Garuda Citizen – Rapat internal pembahasan alat kelengkapan dewan (AKD) di DPRD Kabupaten Bengkulu Utara, yang dipimpin oleh Ketua DPRD Parmin, S.IP didampingi Wakil Ketua 1 Ichram Nur Hidayah, ST dan Wakil Ketua II Herliyanto, S.IP, berlangsung alot dan panas, Senin (16/06/2025).
Hujan interupsi, gebrak meja hingga kacanya pecah mewarnai rapat yang akhirnya sempat diskors sementara.
Dari pantauan garudacitizen.com, suasana rapat yang panas itu terjadi sejak awal rapat dimulai di ruang sidang istimewa lantai dua gedung DPRD setempat.
Sejumlah anggota dewan terlihat melakukan interupsi.
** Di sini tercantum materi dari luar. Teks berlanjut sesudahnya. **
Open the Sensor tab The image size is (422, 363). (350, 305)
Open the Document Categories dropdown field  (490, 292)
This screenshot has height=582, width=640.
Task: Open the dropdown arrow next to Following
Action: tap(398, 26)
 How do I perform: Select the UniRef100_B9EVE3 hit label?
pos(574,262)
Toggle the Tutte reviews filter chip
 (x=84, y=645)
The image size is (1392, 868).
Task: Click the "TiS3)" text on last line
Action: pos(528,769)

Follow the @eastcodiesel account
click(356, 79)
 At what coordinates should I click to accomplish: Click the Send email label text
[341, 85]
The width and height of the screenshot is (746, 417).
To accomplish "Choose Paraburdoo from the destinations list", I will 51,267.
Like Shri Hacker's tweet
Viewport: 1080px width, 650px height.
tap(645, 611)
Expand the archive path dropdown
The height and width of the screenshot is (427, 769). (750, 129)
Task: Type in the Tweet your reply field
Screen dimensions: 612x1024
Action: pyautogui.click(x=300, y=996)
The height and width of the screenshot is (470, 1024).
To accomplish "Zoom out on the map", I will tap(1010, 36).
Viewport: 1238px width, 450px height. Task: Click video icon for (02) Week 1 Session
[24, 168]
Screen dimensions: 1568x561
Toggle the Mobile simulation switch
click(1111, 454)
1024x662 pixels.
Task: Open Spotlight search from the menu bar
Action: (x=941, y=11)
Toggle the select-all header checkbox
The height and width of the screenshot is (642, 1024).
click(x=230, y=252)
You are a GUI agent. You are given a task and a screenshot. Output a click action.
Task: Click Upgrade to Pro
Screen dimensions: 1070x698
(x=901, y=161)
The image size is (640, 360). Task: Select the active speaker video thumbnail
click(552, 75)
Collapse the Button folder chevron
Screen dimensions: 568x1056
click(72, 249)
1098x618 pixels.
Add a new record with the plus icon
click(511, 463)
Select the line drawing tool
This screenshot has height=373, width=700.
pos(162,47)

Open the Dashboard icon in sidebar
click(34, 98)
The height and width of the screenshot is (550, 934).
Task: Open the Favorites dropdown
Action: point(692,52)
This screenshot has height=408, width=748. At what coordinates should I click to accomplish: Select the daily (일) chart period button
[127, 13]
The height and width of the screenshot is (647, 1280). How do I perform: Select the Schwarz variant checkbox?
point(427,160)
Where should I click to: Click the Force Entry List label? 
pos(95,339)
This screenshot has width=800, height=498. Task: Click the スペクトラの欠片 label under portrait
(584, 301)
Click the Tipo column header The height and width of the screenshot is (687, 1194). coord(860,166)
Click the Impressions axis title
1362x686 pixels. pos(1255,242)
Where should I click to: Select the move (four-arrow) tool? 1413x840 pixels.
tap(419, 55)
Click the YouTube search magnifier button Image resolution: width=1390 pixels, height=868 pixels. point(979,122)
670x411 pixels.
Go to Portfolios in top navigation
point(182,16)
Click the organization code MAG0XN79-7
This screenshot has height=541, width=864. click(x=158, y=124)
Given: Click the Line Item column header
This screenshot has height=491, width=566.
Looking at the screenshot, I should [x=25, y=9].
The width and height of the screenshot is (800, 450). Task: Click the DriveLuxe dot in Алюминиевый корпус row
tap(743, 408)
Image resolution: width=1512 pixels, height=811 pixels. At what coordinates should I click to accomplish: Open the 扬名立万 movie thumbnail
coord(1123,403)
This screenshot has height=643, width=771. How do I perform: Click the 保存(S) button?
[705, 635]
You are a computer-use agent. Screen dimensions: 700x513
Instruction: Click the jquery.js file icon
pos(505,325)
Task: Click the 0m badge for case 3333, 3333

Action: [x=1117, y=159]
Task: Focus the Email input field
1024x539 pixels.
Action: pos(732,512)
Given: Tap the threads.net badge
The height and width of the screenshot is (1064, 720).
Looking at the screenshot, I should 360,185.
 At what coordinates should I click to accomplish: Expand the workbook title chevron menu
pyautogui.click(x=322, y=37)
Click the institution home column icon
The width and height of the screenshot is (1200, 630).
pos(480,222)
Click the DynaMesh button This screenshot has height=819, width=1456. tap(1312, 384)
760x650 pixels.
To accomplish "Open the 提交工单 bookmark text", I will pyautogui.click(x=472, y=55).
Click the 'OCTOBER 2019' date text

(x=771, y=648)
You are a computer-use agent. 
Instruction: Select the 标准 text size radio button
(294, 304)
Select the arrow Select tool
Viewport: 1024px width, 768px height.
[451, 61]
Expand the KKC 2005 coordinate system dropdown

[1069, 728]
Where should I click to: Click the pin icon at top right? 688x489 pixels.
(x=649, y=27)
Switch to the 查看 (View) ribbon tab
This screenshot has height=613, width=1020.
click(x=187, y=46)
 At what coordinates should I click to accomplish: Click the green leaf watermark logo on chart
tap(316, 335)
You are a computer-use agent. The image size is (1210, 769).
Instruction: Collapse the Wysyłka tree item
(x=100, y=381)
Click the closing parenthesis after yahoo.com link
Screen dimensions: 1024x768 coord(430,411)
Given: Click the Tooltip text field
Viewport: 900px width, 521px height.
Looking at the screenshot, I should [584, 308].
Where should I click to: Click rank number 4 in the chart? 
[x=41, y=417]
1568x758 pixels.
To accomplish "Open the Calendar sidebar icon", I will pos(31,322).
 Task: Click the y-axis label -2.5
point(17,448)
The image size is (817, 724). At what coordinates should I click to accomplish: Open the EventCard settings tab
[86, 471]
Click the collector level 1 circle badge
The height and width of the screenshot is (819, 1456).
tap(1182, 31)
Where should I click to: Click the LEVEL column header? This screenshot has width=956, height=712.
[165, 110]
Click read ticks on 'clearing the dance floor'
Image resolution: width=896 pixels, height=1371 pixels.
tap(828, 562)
Mereka protes karena merasa tak diperlakukan hal yang sama.
Masalah Mis Komunikasi Karena 14 Dewan Belum MCU
Masalahnya dipicu terjadi mis komunaksi karena ada 14 orang anggota dewan yang belum mendapatkan haknya untuk melaksanakan Medical Check Up (MCU) tetapi anggarannya tidak ada lagi akibat efisiensi.
Menurut salah satu anggota DPRD Bengkulu Utara, Edi Sanusi, ST mengatakan efisiensi anggaran untuk DPRD diperkirakan sebesar Rp 9 Miliar yang dilakukan oleh pihak Eksekutif tanpa diketahui oleh pihak anggota lembaga legislatif.
“Biasalah rebut sedikit mis komunikasi. Kalu saya menilai wajar saja, karena giliran kami 14 orang ingin melaksanakan MCU kata pihak sekretariat anggarannya sudah habis. Sementara, rekan rekan yang lainnya sudah semua dan anggaran tersedia,” ungkap Edi Sanusi, ST.
Hal ini terjadi sepertinya ibarat pepatah mengatakan, “Dimana Ketidak Adilan Disana Ada Pembrontakan”
Protes itu seperti disuarakan sejumlah anggota dari Komisi dua. Karena sejumlah anggota dewan Komisi II masih banyak yang belum melaksanakan MCU tersebut. Kondisi ini pun tentunya menuai reaksi dari sejumlah dewan Komisi II yang hadir.
“Intinya, ada beberapa anggota dewan kesal karena tidak diperlakukan sama dengan yang lain. Sehingga terjadi tarik ulur tadi,” ujar Edi Sanusi.
Rapat internal itu berlangsung dengan perdebatan sengit. Terdengar sejumlah suara lantang opsi dan argumen dari anggota dewan dalam rapat.
Sementara, dalam hal ini Sekwan DPRD Kabupaten Bengkulu Utara, Eka Hendriyadi, SH ketika dikonfirmasi oleh garudacitizen.com setelah rapat internal dewan selesai mengatakan, suasana rapat panas karena terjadinya mis komunikasi.
“Hanya Mis Komunikasi, kalau masalah anggaran untuk 14 orang dewan yang ingin melaksanakan MCU itu ada. Hanya saja, pelaksanaannya secara bertahap tidak bisa semuanya serta merta langsung 30 anggota dewa. Misalnya, tahap pertama 7 orang dewan, tahap kedua begitu juga dan seterusnya,” demikian Sekwan Eka Hendriyadi. (Ben/ADV).